DATA FOR PROCESSING:
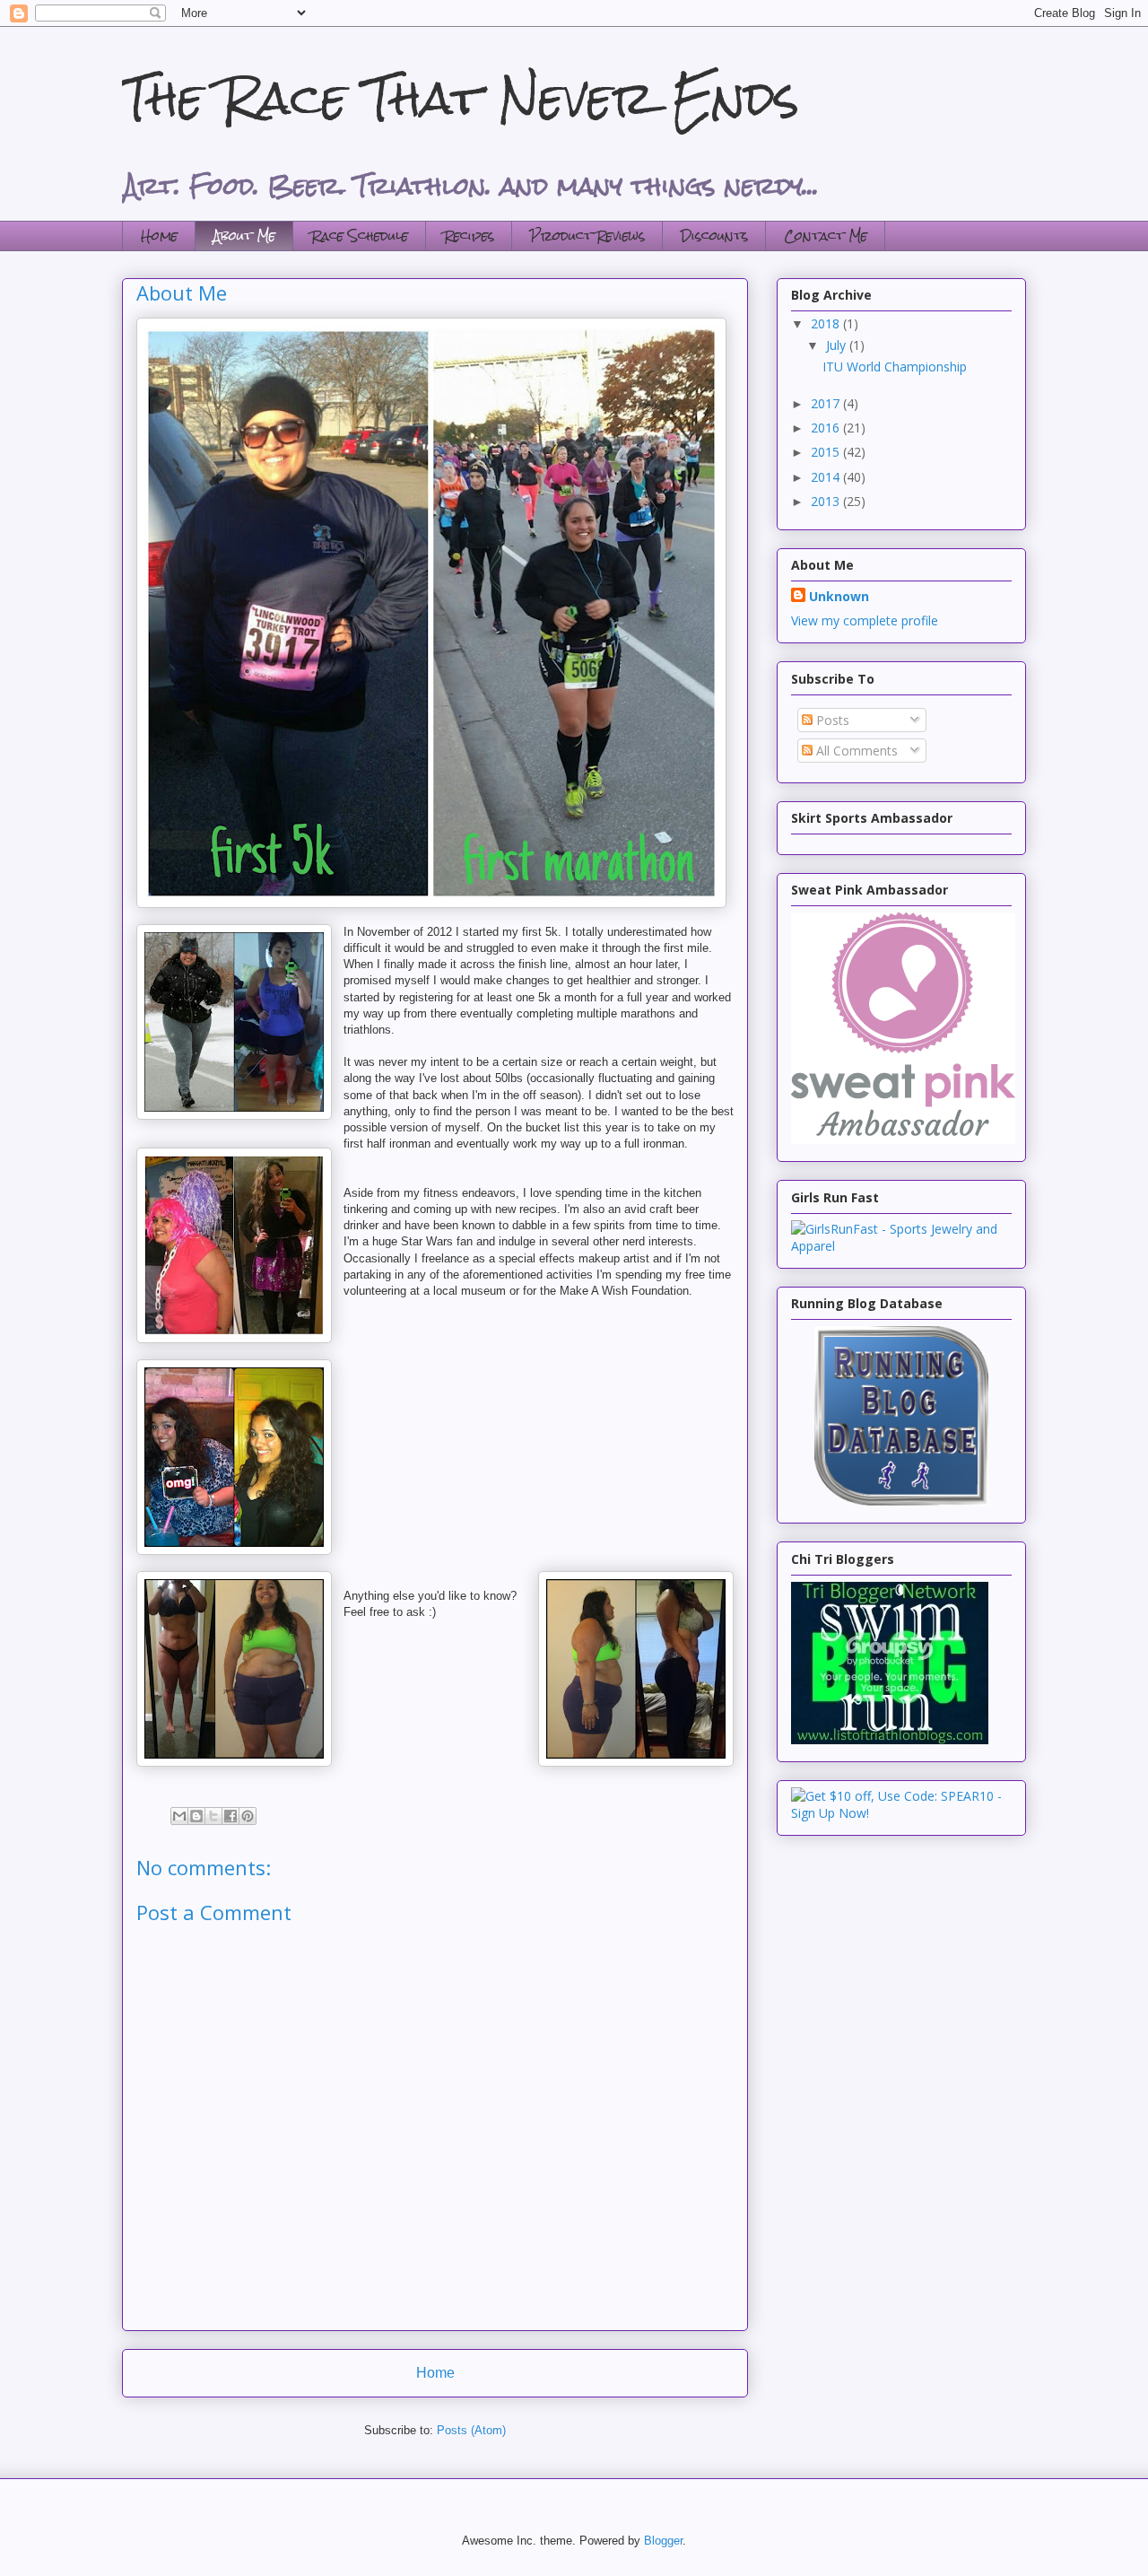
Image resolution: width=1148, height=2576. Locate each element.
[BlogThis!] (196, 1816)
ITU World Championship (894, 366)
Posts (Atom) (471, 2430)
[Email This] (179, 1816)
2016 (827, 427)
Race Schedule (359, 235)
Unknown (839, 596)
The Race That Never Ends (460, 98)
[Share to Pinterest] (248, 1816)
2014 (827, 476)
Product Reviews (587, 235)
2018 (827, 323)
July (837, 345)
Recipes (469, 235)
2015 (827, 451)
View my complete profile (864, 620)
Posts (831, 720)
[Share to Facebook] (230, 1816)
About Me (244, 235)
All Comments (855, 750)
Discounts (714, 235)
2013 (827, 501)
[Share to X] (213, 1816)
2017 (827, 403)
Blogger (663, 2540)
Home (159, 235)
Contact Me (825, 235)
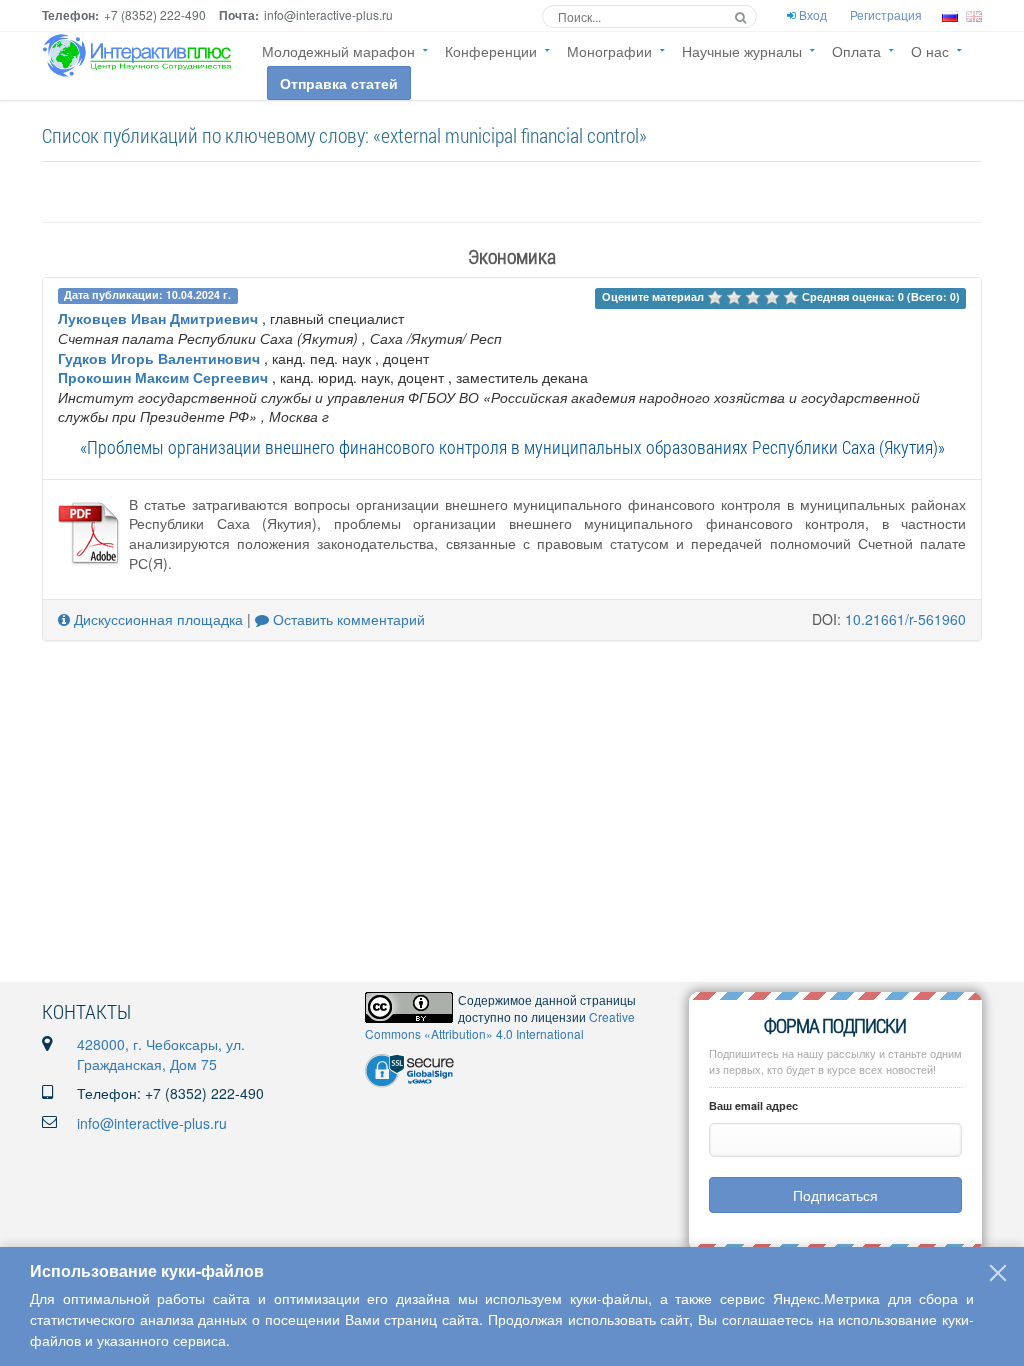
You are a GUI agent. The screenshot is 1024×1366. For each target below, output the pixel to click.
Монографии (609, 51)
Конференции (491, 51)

PROBLEM DESCRIPTION:
Starting at the line that holds "2015 (827, 451)", print each line through the last one of the entries above, exactly and with both ends included; no pictures.

OUTPUT BELOW:
2015 (827, 451)
View my complete profile (864, 620)
Posts (831, 720)
[Share to Facebook] (230, 1816)
About Me (244, 235)
All Comments (855, 750)
Discounts (714, 235)
2013 (827, 501)
[Share to X] (213, 1816)
2017 (827, 403)
Blogger (663, 2540)
Home (159, 235)
Contact Me (825, 235)
You are a GUI agent. The screenshot is 1024×1366. For each target below, output the pixel to click.
Монографии (609, 51)
Конференции (491, 51)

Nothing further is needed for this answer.